2018年09月17日

発表会の準備開始!!

 始まっています。1月の発表会の準備。
 クラシック全幕作品は、6月、8月と振付が始まり、今度の連休にまた通し稽古があります。
 2年に一度の大きな発表会のメインイベント「全幕公演」。
 小学4年生以上のクラスの子供達が参加します。
 
 型やポジション等、それ自体には意味のない動きの組み合わせである「踊り」の部分に、お芝居が加わり、そこに意味を与える物語で完結する全幕公演は、大変やりがいのある一方で、経済的にも、労力的にも、携わる全ての人にとって至難の技です。
 振付家、指導者、舞台装置、音楽、美術、照明、衣装、そしてダンサーなどバレエという総合芸術の総決算。
 そんな大変なものを、子供達をメインに創り、学んでいこうという試みです。

 それでも、リハーサルの最中、自分の出番が来るまで見学する子供達の表情を見ると、毎回毎回、慣れているつもりでも、グッとくるものがあります。
 音楽に合わせて思わず首を振っている姿、キラキラした目で何かに焦がれている姿、主役に感情移入して、赤くなったりびっくりしたり、、、。素直に心を動かされて集中している顔、顔、顔。
 何とも言えないこの表情をみると、「大変だけど、全幕公演を今年もやってよかった。やれる限り、できるだけ続けていこう。」と勇気が出ます。
 
 感動する側と、感動させる側、どちらも人間の素晴らしさを実感できる瞬間です。

 上級クラスのコンテンポラリーダンス作品も、大きな課題です。ロシアから振付家を招待して、猛暑の8月に振付は終わりました。
 この分野に関しては、私は勉強不足なので、振付家の意思を少しでも汲み取りながら、子供達と学んでゆきます。
 クラシックバレエ教室ですので、毎回の舞台で1作品ではありますが、この分野の勉強を15年ほど前から続けてきました。クラシックバレエでは味わえない、体を動かすことの面白さ、心と体の広がりや可能性を感じて欲しいと思います。
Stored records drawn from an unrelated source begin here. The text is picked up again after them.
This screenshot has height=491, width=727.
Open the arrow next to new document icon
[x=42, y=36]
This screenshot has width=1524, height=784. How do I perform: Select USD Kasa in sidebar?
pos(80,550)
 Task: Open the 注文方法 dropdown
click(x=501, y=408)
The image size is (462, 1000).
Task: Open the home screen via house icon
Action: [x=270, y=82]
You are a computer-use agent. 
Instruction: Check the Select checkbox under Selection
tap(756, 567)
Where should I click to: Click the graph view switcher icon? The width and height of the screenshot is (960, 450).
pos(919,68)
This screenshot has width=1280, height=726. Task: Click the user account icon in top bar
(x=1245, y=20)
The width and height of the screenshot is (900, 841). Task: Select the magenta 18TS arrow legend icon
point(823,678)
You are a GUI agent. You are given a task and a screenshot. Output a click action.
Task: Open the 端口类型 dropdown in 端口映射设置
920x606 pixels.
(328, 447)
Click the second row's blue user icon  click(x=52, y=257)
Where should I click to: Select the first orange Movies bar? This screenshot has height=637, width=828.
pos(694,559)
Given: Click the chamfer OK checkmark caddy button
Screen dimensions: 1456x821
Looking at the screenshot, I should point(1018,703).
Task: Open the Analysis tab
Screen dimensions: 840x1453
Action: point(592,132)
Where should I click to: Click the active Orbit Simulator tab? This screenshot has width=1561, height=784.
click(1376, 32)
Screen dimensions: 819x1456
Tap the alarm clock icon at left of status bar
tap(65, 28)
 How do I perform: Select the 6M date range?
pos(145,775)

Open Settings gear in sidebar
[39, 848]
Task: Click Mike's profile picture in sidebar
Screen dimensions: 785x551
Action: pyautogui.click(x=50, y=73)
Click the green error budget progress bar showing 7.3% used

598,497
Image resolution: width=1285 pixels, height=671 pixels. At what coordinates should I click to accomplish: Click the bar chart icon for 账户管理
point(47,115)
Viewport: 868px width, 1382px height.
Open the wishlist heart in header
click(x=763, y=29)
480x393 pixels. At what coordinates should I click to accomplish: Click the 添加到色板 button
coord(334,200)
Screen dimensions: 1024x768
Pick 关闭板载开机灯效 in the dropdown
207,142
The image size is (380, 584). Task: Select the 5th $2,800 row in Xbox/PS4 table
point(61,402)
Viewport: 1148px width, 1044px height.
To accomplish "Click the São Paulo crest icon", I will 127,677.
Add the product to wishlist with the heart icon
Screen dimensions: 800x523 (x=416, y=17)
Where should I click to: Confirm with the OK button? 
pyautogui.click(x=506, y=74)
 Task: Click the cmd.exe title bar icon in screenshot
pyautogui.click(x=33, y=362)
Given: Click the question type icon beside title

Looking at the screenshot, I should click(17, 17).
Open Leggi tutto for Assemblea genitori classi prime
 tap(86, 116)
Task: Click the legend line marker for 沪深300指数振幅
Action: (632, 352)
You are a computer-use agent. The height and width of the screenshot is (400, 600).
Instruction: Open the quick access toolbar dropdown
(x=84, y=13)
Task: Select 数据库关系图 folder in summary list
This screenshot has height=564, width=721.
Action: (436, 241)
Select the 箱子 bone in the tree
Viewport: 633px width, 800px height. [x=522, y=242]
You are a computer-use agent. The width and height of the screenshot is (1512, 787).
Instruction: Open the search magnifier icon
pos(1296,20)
 そして、3歳から小学3年生までの、ちびっ子達の振付も9月から始まりました。
 基本レッスンの授業の時は、授業途中にトイレに行ったり、気分が悪くなって見学したり、という子が続出なのに、なぜか発表会の練習が始まると、きれ〜に皆無です。(笑笑)
 子供は正直です。
 ま、私も、授業中はもちろん、いつものようにカフェで振付中さえ、トイレに行く暇はない模様です。病気にならないよう気をつけなければ、、、。(笑)

(写真は、8月のリハーサル風景)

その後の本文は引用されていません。